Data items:
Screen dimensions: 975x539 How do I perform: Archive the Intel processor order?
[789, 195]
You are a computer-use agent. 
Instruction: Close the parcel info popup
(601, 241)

**Required work:** Convert the rows into a JSON list of strings with one string per line, leaving out blank lines. Begin at the line containing "You are a computer-use agent." and continue through the final row.

**Result for this exercise:**
[
  "You are a computer-use agent. ",
  "Instruction: Close the parcel info popup",
  "(601, 241)"
]